Entries shown —

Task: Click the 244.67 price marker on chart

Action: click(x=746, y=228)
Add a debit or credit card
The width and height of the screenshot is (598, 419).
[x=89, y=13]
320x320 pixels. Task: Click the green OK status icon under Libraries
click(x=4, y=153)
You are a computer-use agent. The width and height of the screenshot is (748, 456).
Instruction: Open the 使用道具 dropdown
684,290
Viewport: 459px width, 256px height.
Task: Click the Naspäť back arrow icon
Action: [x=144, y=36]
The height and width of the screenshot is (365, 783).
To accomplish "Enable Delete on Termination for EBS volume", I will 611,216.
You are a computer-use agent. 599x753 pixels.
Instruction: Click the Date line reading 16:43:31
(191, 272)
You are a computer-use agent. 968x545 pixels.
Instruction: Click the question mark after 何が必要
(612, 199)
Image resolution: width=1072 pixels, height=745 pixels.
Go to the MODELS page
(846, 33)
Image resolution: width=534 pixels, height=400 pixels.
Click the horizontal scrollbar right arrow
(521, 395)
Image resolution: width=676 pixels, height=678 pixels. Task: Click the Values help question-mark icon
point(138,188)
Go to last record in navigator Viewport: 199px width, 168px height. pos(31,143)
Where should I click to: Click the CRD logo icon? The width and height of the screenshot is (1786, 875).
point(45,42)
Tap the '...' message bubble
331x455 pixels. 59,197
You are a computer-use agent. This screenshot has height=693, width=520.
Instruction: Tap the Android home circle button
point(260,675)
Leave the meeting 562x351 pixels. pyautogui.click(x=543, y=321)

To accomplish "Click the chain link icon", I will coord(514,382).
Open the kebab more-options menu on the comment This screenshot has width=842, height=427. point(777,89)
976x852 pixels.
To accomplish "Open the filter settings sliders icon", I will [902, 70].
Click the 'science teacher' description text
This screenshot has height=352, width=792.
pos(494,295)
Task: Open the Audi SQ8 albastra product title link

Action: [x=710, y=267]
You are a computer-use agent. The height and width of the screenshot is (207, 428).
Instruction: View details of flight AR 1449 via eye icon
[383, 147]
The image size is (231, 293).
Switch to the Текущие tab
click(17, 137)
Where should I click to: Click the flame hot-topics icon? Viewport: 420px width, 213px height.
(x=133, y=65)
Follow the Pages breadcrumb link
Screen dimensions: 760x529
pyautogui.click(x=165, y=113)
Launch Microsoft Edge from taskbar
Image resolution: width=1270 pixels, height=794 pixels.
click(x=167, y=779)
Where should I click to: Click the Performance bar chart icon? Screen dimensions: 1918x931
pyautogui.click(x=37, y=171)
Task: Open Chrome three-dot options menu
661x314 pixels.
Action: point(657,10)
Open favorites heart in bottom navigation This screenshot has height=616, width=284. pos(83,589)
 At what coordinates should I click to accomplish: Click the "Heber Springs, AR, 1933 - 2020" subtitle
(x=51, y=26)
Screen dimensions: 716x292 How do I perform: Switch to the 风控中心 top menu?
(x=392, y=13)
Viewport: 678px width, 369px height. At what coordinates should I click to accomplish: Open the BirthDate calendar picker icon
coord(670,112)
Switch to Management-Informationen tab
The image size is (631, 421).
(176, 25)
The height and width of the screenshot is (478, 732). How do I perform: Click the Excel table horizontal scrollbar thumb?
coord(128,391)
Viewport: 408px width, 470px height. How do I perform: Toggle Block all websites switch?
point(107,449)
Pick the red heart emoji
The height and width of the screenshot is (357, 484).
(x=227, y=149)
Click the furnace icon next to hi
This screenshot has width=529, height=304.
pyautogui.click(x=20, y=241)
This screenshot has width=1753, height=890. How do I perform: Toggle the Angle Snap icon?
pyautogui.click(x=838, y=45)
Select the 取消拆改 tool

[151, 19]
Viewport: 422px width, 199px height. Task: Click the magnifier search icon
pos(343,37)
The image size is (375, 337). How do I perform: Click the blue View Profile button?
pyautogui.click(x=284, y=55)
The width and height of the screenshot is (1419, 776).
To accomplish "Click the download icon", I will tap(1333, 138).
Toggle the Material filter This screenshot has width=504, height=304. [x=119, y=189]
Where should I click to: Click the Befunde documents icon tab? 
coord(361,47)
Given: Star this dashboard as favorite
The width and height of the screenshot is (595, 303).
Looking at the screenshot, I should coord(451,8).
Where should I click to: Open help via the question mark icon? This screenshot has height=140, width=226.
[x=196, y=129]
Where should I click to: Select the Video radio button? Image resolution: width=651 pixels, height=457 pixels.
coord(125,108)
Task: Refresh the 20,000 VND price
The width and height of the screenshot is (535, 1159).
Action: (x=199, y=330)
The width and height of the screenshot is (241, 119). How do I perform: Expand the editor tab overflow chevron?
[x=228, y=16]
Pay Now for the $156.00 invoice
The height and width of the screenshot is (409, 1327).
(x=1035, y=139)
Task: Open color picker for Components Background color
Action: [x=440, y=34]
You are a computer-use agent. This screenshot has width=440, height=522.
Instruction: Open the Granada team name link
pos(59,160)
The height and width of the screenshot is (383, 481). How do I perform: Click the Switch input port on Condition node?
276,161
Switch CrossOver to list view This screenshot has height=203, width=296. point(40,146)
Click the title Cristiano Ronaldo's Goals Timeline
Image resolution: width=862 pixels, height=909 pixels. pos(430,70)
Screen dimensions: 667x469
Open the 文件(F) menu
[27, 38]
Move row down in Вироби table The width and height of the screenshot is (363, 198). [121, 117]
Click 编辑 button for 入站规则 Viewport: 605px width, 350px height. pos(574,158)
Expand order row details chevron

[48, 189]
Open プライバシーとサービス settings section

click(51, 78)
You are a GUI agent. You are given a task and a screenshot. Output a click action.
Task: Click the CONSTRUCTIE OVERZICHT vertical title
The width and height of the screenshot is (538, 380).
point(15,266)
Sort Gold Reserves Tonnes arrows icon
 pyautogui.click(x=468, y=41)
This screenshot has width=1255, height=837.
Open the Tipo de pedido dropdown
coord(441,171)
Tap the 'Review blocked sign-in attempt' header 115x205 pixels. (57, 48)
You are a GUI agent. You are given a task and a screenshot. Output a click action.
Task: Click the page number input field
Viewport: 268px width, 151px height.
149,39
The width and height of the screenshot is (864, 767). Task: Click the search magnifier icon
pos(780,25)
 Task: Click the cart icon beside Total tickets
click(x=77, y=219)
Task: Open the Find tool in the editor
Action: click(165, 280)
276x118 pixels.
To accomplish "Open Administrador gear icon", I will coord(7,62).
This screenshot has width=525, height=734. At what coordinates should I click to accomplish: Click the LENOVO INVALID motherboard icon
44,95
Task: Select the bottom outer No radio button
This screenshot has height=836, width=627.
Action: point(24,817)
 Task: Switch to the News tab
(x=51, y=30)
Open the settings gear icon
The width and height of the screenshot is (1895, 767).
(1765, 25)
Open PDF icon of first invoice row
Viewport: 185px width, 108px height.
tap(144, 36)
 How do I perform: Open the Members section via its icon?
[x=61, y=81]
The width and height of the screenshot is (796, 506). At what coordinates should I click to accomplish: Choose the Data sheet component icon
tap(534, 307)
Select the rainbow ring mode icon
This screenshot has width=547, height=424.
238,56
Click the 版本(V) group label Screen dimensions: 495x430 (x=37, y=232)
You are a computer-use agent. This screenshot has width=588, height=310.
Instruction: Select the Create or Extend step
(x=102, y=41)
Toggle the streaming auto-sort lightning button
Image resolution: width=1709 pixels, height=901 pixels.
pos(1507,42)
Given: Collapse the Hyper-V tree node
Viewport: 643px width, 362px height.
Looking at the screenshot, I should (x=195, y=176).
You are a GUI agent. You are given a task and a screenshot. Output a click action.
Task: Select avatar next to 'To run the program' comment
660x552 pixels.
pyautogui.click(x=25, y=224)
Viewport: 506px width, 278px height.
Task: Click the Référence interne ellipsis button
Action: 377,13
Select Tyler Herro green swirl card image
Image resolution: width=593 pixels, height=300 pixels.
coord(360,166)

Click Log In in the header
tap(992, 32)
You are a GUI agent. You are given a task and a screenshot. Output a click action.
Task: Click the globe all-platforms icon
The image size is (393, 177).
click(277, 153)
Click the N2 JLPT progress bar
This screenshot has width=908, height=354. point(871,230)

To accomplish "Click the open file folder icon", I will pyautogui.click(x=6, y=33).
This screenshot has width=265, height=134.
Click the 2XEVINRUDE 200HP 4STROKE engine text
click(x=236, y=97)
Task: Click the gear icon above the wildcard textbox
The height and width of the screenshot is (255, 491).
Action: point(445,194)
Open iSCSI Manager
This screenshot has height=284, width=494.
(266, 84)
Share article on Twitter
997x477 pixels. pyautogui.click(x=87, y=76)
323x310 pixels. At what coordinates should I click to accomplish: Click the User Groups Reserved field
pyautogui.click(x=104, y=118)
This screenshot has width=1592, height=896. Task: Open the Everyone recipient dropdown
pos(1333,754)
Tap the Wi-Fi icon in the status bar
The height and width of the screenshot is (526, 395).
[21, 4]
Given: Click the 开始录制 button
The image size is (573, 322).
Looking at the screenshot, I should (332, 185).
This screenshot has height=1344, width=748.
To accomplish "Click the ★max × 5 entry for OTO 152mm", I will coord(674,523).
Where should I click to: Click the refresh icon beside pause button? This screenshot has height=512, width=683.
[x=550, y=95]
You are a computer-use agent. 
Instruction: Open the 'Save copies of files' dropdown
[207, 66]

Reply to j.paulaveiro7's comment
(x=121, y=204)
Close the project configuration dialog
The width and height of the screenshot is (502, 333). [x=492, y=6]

Task details —
Return only the lines above that run from the opening line through the line containing "You are a computer-use agent. The width", exactly as written.

Solution —
Task: Click the 244.67 price marker on chart

Action: click(x=746, y=228)
Add a debit or credit card
The width and height of the screenshot is (598, 419).
[x=89, y=13]
320x320 pixels. Task: Click the green OK status icon under Libraries
click(x=4, y=153)
You are a computer-use agent. The width and height of the screenshot is (748, 456).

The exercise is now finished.